*Problem*:
Please retype all of the data below, word for word.

*Exercise data*:
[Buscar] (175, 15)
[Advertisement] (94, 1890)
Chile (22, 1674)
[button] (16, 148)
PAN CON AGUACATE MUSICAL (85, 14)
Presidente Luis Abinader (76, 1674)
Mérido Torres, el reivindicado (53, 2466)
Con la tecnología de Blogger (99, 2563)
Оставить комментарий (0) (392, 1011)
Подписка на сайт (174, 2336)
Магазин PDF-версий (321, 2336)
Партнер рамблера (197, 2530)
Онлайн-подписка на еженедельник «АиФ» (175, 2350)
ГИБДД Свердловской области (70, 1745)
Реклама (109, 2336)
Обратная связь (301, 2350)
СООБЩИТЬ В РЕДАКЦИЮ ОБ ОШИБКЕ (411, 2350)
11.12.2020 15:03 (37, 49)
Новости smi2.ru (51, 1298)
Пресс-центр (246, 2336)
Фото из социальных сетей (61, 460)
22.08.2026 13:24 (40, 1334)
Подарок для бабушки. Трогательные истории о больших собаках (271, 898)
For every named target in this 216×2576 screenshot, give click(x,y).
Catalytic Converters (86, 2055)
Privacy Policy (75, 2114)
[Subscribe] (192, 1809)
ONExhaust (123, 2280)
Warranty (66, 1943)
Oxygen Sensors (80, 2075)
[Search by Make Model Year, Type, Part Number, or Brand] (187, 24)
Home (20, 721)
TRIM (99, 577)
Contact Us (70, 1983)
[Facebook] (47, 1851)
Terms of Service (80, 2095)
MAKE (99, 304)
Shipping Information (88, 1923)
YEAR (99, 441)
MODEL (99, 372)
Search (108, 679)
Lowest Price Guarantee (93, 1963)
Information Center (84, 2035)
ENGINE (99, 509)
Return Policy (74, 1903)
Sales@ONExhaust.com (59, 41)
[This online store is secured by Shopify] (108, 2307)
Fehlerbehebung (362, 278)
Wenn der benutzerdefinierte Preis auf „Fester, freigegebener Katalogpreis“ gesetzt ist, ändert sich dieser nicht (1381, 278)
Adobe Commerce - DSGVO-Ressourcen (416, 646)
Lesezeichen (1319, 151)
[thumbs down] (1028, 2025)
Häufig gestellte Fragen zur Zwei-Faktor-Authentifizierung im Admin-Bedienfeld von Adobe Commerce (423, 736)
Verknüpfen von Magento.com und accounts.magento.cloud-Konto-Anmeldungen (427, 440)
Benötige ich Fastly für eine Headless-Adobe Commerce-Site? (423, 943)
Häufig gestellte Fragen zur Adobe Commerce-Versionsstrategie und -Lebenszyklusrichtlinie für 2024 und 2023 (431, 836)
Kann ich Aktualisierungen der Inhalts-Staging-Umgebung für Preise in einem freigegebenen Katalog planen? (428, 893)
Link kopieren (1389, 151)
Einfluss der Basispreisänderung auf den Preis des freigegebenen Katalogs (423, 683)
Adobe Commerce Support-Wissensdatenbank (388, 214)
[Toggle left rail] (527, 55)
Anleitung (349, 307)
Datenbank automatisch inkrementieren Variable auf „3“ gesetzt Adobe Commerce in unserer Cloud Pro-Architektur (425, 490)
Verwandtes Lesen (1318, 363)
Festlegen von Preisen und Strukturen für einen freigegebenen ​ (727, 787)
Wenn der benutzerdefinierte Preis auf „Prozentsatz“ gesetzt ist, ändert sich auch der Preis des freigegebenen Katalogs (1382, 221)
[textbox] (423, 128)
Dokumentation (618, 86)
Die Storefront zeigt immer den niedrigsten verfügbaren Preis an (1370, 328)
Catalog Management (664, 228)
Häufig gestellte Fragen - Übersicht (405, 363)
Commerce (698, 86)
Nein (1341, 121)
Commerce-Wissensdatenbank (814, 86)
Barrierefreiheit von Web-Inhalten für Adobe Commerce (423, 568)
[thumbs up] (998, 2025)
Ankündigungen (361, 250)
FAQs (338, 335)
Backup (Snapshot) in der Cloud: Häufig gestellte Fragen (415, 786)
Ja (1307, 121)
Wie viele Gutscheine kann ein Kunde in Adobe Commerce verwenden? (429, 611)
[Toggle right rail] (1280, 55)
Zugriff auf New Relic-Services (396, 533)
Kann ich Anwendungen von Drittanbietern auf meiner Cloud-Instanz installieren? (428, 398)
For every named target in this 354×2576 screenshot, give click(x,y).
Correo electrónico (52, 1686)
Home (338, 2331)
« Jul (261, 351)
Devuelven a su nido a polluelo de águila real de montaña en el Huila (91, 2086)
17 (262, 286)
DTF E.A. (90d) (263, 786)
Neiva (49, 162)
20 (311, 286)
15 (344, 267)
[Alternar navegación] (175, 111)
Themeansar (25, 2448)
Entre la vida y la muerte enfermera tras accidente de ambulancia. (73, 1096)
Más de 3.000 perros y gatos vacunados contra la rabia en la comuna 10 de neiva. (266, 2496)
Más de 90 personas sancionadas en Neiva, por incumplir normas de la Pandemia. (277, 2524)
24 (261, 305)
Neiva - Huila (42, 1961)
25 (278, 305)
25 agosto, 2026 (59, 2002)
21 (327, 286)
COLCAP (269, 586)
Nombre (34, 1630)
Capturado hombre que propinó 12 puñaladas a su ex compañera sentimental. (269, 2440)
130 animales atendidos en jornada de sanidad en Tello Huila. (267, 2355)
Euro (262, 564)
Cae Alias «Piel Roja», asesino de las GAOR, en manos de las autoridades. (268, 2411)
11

*Result of the exercise*:
[Buscar] (175, 15)
[Advertisement] (94, 1890)
Chile (22, 1674)
[button] (16, 148)
PAN CON AGUACATE MUSICAL (85, 14)
Presidente Luis Abinader (76, 1674)
Mérido Torres, el reivindicado (53, 2466)
Con la tecnología de Blogger (99, 2563)
Оставить комментарий (0) (392, 1011)
Подписка на сайт (174, 2336)
Магазин PDF-версий (321, 2336)
Партнер рамблера (197, 2530)
Онлайн-подписка на еженедельник «АиФ» (175, 2350)
ГИБДД Свердловской области (70, 1745)
Реклама (109, 2336)
Обратная связь (301, 2350)
СООБЩИТЬ В РЕДАКЦИЮ ОБ ОШИБКЕ (411, 2350)
11.12.2020 15:03 (37, 49)
Новости smi2.ru (51, 1298)
Пресс-центр (246, 2336)
Фото из социальных сетей (61, 460)
22.08.2026 13:24 (40, 1334)
Подарок для бабушки. Трогательные истории о больших собаках (271, 898)
For every named target in this 216×2576 screenshot, give click(x,y).
Catalytic Converters (86, 2055)
Privacy Policy (75, 2114)
[Subscribe] (192, 1809)
ONExhaust (123, 2280)
Warranty (66, 1943)
Oxygen Sensors (80, 2075)
[Search by Make Model Year, Type, Part Number, or Brand] (187, 24)
Home (20, 721)
TRIM (99, 577)
Contact Us (70, 1983)
[Facebook] (47, 1851)
Terms of Service (80, 2095)
MAKE (99, 304)
Shipping Information (88, 1923)
YEAR (99, 441)
MODEL (99, 372)
Search (108, 679)
Lowest Price Guarantee (93, 1963)
Information Center (84, 2035)
ENGINE (99, 509)
Return Policy (74, 1903)
Sales@ONExhaust.com (59, 41)
[This online store is secured by Shopify] (108, 2307)
Fehlerbehebung (362, 278)
Wenn der benutzerdefinierte Preis auf „Fester, freigegebener Katalogpreis“ gesetzt ist, ändert sich dieser nicht (1381, 278)
Adobe Commerce - DSGVO-Ressourcen (416, 646)
Lesezeichen (1319, 151)
[thumbs down] (1028, 2025)
Häufig gestellte Fragen zur Zwei-Faktor-Authentifizierung im Admin-Bedienfeld von Adobe Commerce (423, 736)
Verknüpfen von Magento.com und accounts.magento.cloud-Konto-Anmeldungen (427, 440)
Benötige ich Fastly für eine Headless-Adobe Commerce-Site? (423, 943)
Häufig gestellte Fragen zur Adobe Commerce-Versionsstrategie und -Lebenszyklusrichtlinie für 2024 und 2023 (431, 836)
Kann ich Aktualisierungen der Inhalts-Staging-Umgebung für Preise in einem freigegebenen Katalog planen? (428, 893)
Link kopieren (1389, 151)
Einfluss der Basispreisänderung auf den Preis des freigegebenen Katalogs (423, 683)
Adobe Commerce Support-Wissensdatenbank (388, 214)
[Toggle left rail] (527, 55)
Anleitung (349, 307)
Datenbank automatisch inkrementieren Variable auf „3“ gesetzt Adobe Commerce in unserer Cloud Pro-Architektur (425, 490)
Verwandtes Lesen (1318, 363)
Festlegen von Preisen und Strukturen für einen freigegebenen ​ (727, 787)
Wenn der benutzerdefinierte Preis auf „Prozentsatz“ gesetzt ist, ändert sich auch der Preis des freigegebenen Katalogs (1382, 221)
[textbox] (423, 128)
Dokumentation (618, 86)
Die Storefront zeigt immer den niedrigsten verfügbaren Preis an (1370, 328)
Catalog Management (664, 228)
Häufig gestellte Fragen - Übersicht (405, 363)
Commerce (698, 86)
Nein (1341, 121)
Commerce-Wissensdatenbank (814, 86)
Barrierefreiheit von Web-Inhalten für Adobe Commerce (423, 568)
[thumbs up] (998, 2025)
Ankündigungen (361, 250)
FAQs (338, 335)
Backup (Snapshot) in der Cloud: Häufig gestellte Fragen (415, 786)
Ja (1307, 121)
Wie viele Gutscheine kann ein Kunde in Adobe Commerce verwenden? (429, 611)
[Toggle right rail] (1280, 55)
Zugriff auf New Relic-Services (396, 533)
Kann ich Anwendungen von Drittanbietern auf meiner Cloud-Instanz installieren? (428, 398)
For every named target in this 354×2576 screenshot, give click(x,y).
Correo electrónico (52, 1686)
Home (338, 2331)
« Jul (261, 351)
Devuelven a su nido a polluelo de águila real de montaña en el Huila (91, 2086)
17 (262, 286)
DTF E.A. (90d) (263, 786)
Neiva (49, 162)
20 (311, 286)
15 (344, 267)
[Alternar navegación] (175, 111)
Themeansar (25, 2448)
Entre la vida y la muerte enfermera tras accidente de ambulancia. (73, 1096)
Más de 3.000 perros y gatos vacunados contra la rabia en la comuna 10 de neiva. (266, 2496)
Más de 90 personas sancionadas en Neiva, por incumplir normas de la Pandemia. (277, 2524)
24 (261, 305)
Neiva - Huila (42, 1961)
25 (278, 305)
25 agosto, 2026 (59, 2002)
21 (327, 286)
COLCAP (269, 586)
Nombre (34, 1630)
Capturado hombre que propinó 12 puñaladas a su ex compañera sentimental. (269, 2440)
130 animales atendidos en jornada de sanidad en Tello Huila. (267, 2355)
Euro (262, 564)
Cae Alias «Piel Roja», asesino de las GAOR, en manos de las autoridades. (268, 2411)
11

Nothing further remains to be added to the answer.